Genocide memories

2009-04-10 00:00

“THERE are no devils left in hell: they are all in Rwanda”. Those were the observations of a missionary who witnessed the mass killings of 15 years ago. During 100 horrendous days, nearly one million people died. This was genocide, distinguished from others by the fact that it was largely a neighbourhood affair and not centrally organised.

The causes are disputable, the entire truth has yet to emerge and the ripple effect in the Great Lakes region has yet to abate. But the Rwanda experience had something in common with all genocides. They start mundanely, from the denunciation of other groups of people as different and inferior. In this case it was a class difference: those targeted were Tutsi, their enemies insultingly called them inyenzi or cockroaches, and radio broadcasts called for their elimination.

Thankfully, there is no immediate likelihood of genocide in South Africa, but some of the symptoms are evident. People in positions of supposed responsibility denigrate others as coconuts, dogs, colonial misfits or garden boys. Jacob Zuma, president-in-waiting, tells one group of South Africans that they are more patriotic than another on the grounds of their language. Individual worth is ignored; otherness is emphasised.

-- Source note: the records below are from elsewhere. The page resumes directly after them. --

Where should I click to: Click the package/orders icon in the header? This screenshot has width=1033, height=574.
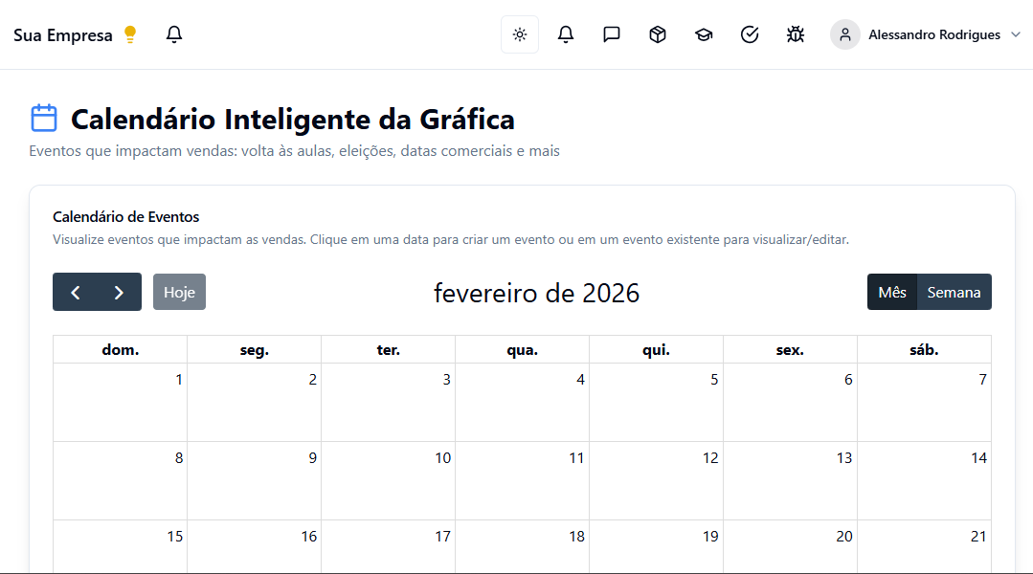(x=657, y=33)
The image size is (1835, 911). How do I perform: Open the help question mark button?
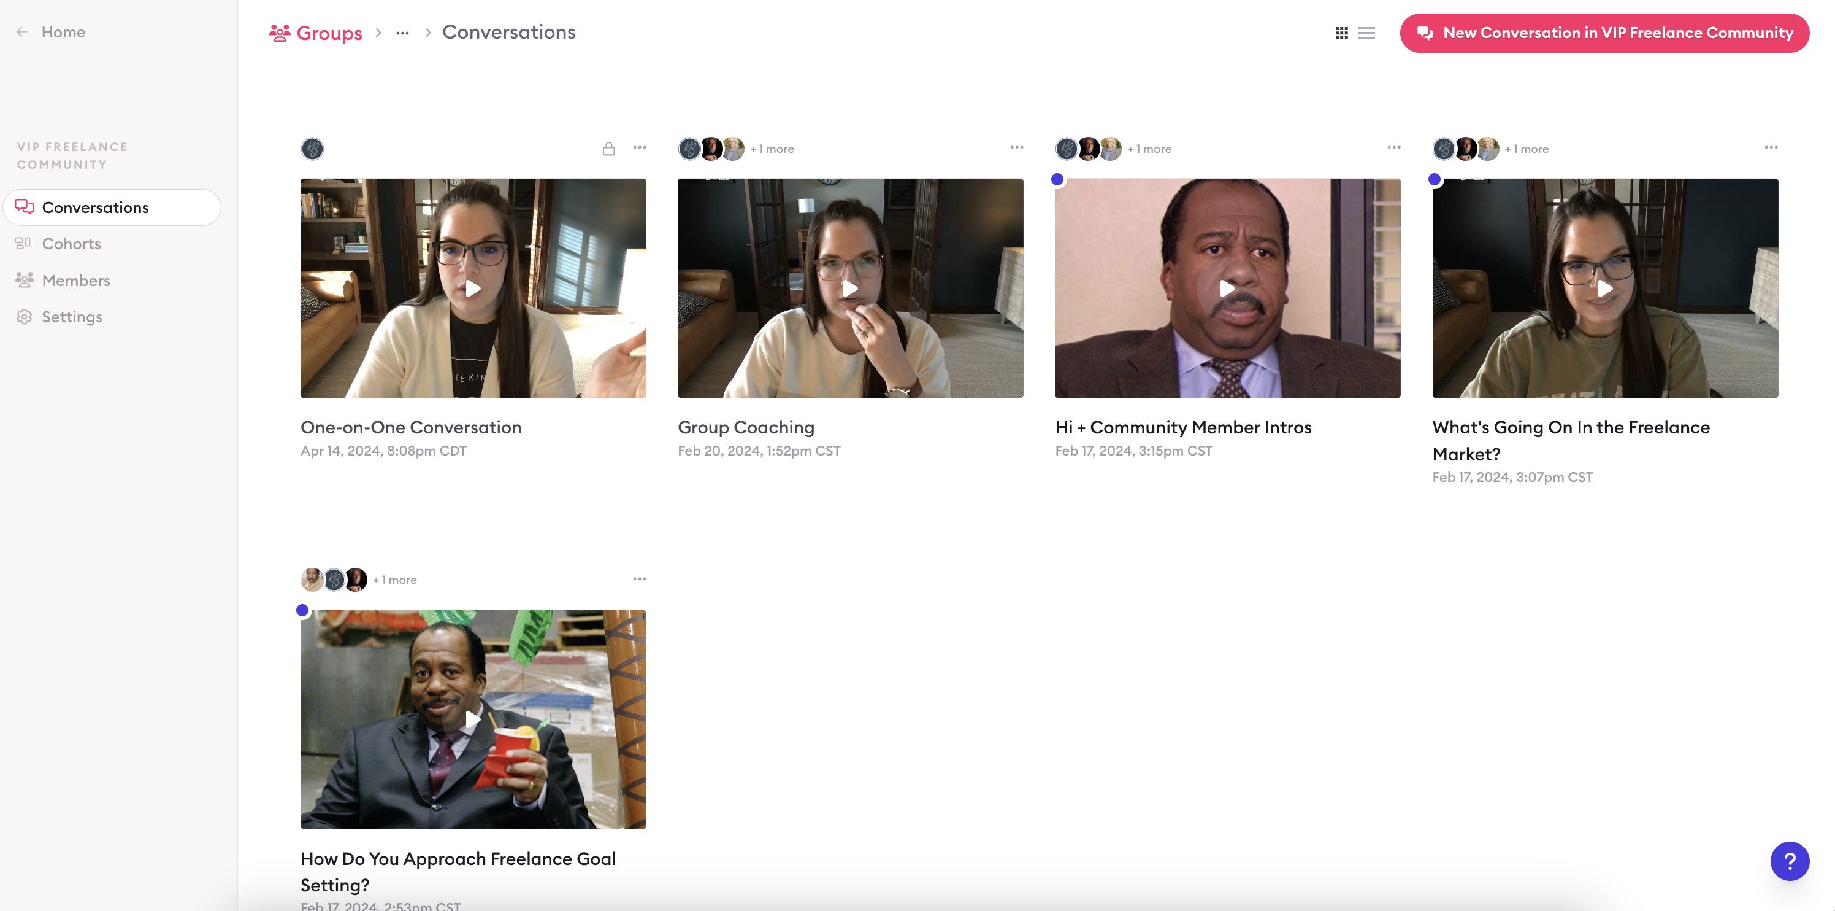pyautogui.click(x=1789, y=860)
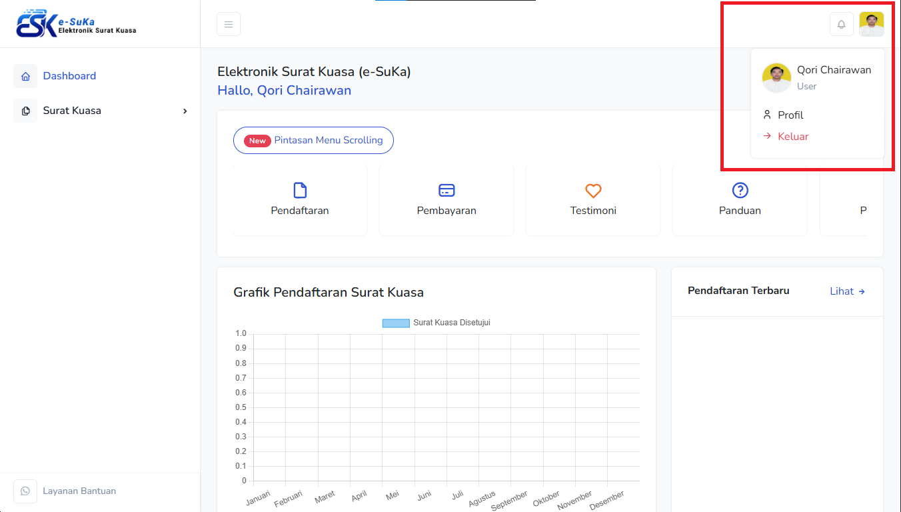Click the WhatsApp Layanan Bantuan icon
This screenshot has height=512, width=901.
(x=25, y=491)
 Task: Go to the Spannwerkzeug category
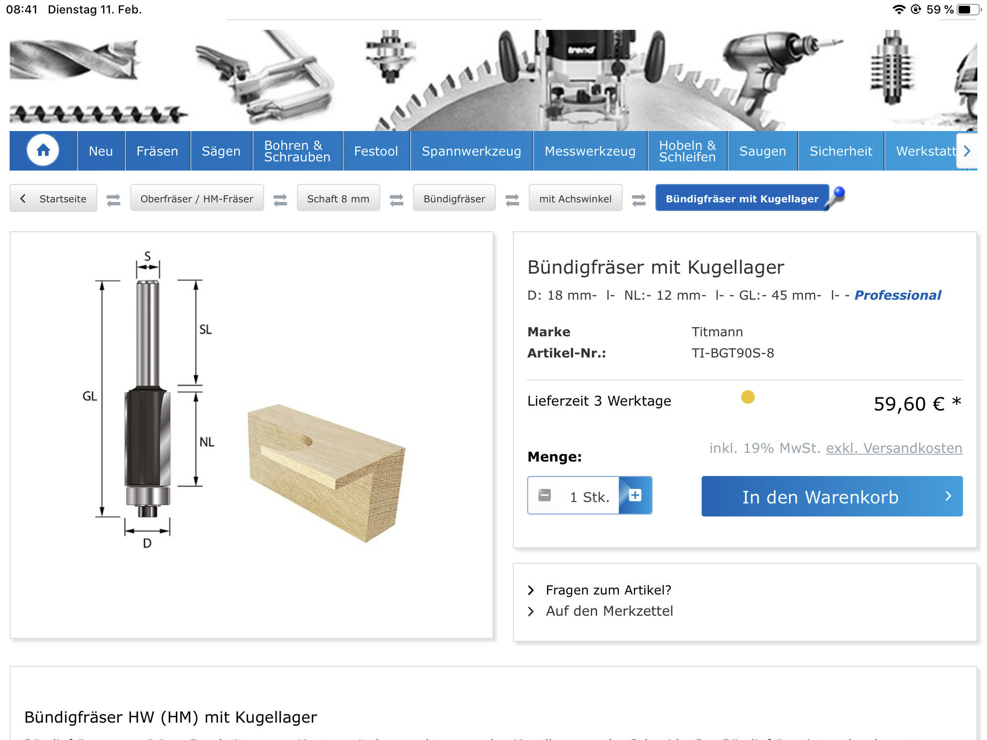coord(471,151)
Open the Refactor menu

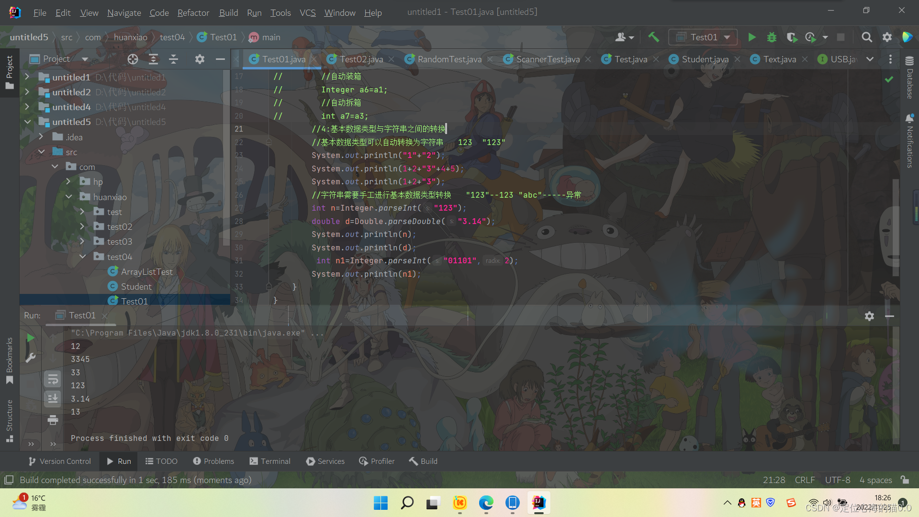193,13
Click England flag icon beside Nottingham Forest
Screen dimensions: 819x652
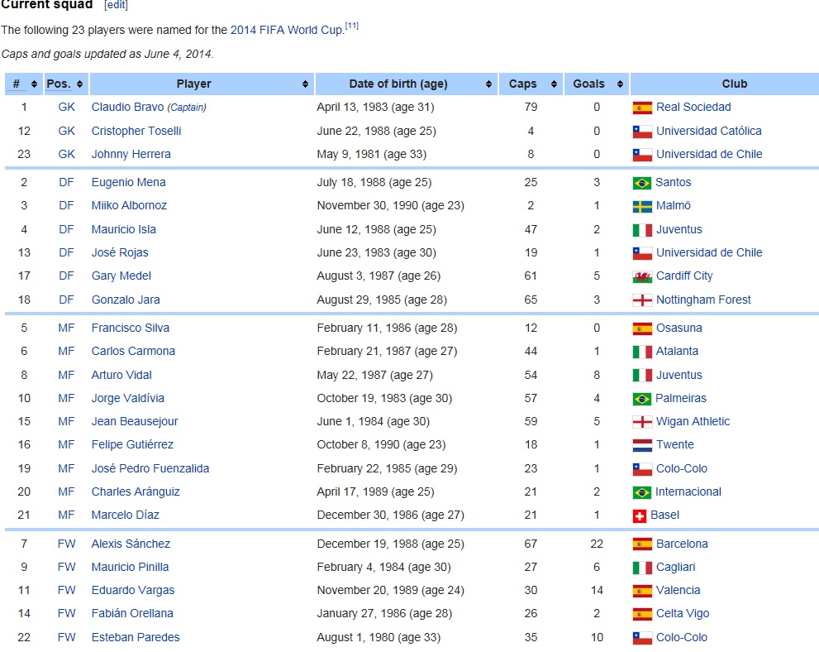click(x=642, y=300)
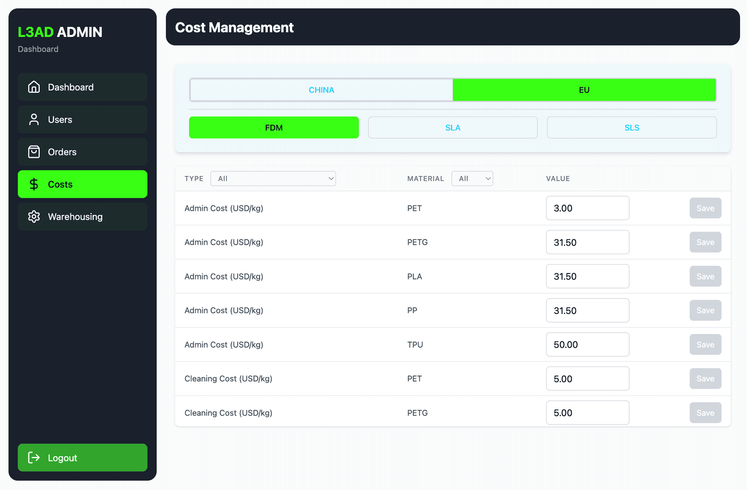Open the Material All selector chevron
The height and width of the screenshot is (490, 747).
[x=487, y=178]
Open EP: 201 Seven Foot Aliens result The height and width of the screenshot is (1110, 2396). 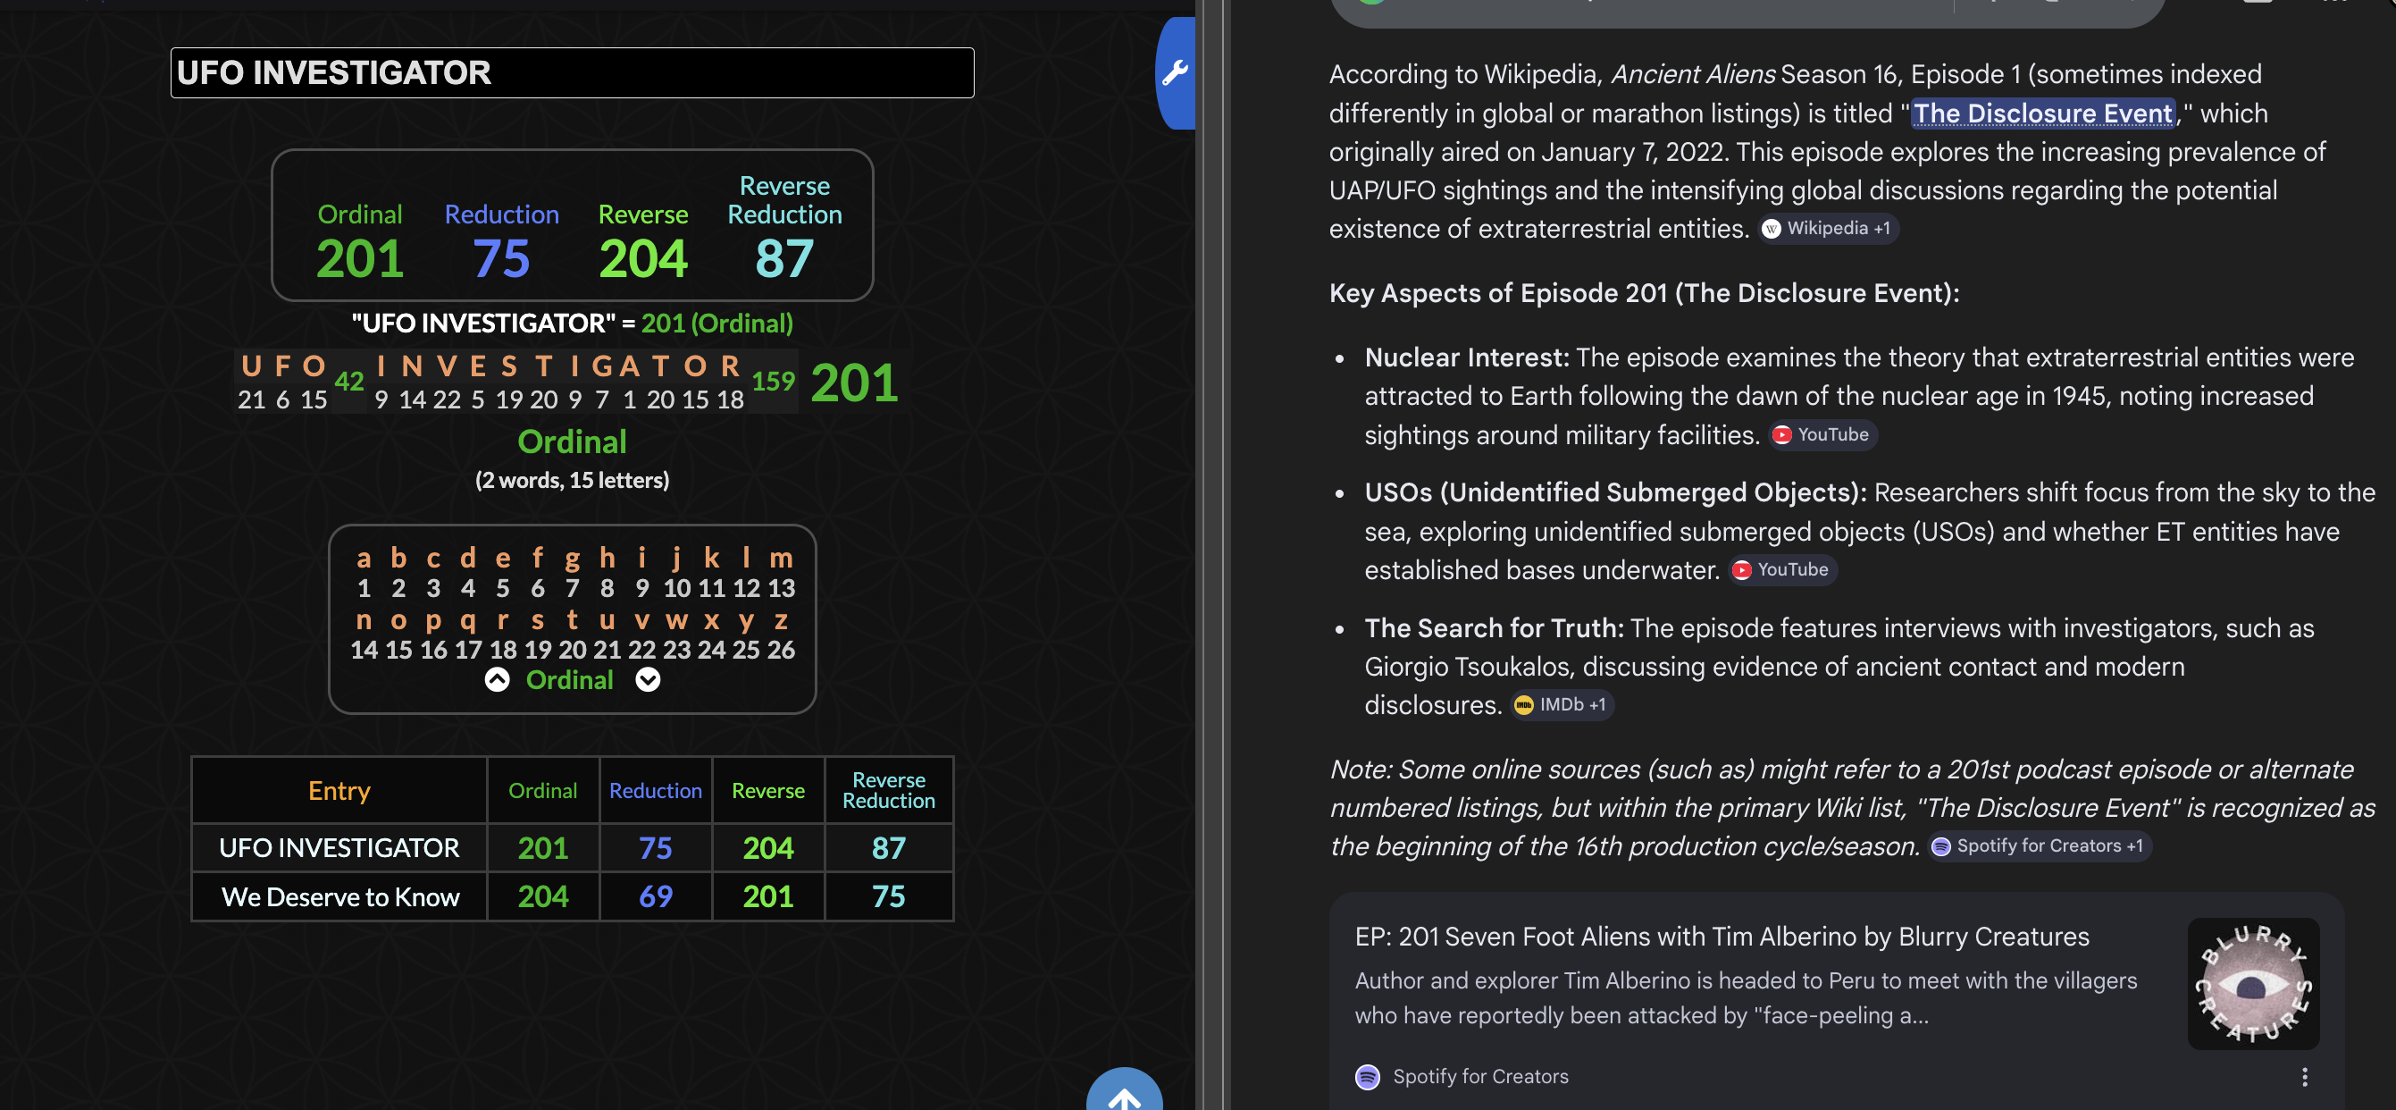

The second potential ingredient is rhetoric that incites violence and calls on people to kill. Peter Mokaba and Julius Malema are past and present masters of this tactic. Zuma recklessly (if ironically) sings for his machine gun, an extraordinary gesture in a constitutional democracy. One of the unmentionable truths of the current elections is the existence of no-go areas. Last year foreign refugees in similar zones lost lives, limbs and livelihoods.

South Africa’s Human Rights Commission monitors events, identifies violations, seeks redress and raises awareness. Other constitutionally endorsed bodies play key roles. But could they prevent genocide if necessary? Exactly how secure, fearless and effective are national institutions in the face of the deployment policy of the ruling party and the factional blood-letting that diminishes most facets of South African public life?

In April 1994, during the Rwandan genocide, South Africa celebrated liberation and free elections. How sound now are its democracy and human rights culture?